Subpart K also issued under sec. 218(a) (42 U.S.C. 10198).
0
2. In Sec. 72.214, Certificate of Compliance No. 1014 is revised to
read as follows:
Sec. 72.214 List of approved spent fuel storage casks.
* * * * *
Certificate Number: 1014.
Initial Certificate Effective Date: May 31, 2000.
Amendment Number 1 Effective Date: July 15, 2002.
Amendment Number 2 Effective Date: June 7, 2005.
Amendment Number 3 Effective Date: May 29, 2007.
Amendment Number 4 Effective Date: January 8, 2008.
Amendment Number 5 Effective Date: July 14, 2008.
[[Page 378]]
Amendment Number 6 Effective Date: August 17, 2009.
Amendment Number 7 Effective Date: December 28, 2009.

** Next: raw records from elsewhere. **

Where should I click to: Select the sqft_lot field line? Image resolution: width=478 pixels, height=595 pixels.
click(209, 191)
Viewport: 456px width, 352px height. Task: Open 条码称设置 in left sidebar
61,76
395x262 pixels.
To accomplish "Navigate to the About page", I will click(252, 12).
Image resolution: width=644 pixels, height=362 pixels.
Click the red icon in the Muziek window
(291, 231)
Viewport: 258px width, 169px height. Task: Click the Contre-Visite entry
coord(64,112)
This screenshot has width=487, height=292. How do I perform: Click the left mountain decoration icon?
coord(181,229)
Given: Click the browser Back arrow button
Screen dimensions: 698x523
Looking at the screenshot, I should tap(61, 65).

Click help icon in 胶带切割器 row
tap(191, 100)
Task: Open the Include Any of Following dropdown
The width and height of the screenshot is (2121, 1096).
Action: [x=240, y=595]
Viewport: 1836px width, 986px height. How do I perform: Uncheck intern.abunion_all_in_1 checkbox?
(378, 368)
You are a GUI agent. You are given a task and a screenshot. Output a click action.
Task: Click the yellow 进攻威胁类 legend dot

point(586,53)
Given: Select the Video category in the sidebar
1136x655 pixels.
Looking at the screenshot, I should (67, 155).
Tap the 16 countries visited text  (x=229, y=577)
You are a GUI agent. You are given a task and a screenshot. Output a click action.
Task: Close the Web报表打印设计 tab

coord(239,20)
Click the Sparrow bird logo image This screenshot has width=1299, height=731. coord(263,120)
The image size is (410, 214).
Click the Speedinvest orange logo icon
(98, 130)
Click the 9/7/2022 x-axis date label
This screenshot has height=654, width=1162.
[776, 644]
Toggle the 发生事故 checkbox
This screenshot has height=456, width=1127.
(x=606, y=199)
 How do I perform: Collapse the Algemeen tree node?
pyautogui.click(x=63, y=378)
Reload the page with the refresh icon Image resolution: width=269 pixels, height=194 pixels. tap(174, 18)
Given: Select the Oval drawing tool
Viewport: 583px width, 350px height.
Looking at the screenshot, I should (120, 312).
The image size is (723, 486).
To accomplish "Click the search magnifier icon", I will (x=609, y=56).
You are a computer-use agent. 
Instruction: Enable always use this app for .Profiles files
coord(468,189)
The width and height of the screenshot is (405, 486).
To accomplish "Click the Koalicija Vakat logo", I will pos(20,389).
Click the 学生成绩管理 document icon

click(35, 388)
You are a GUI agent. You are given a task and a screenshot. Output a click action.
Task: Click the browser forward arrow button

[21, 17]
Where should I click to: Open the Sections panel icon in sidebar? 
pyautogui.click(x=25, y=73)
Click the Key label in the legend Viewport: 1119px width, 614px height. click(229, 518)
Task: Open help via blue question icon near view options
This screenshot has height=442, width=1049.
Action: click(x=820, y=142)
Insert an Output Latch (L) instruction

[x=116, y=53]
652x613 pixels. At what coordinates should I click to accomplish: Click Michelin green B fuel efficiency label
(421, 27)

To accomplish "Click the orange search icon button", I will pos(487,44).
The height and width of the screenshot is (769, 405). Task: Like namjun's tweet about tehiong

Amendment Number 8 Effective Date: May 2, 2012, as corrected on
November 16, 2012 (ADAMS Accession No. ML12213A170).
Amendment Number 9 Effective Date: March 11, 2014, superseded by
Amendment Number 9, Revision 1, on March 21, 2016.
xxxx
Amendment Number 9, Revision 1, Effective Date: March 21, 2016.
Safety Analysis Report (SAR) Submitted by: Holtec International.
SAR Title: Final Safety Analysis Report for the HI-STORM 100 Cask
System.
Docket Number: 72-1014.
Certificate Expiration Date: May 31, 2020.
Model Number: HI-STORM 100.
* * * * *
Dated at Rockville, Maryland, this 22nd day of December, 2015.
For the Nuclear Regulatory Commission.
Glenn M. Tracy,
Acting, Executive Director for Operations.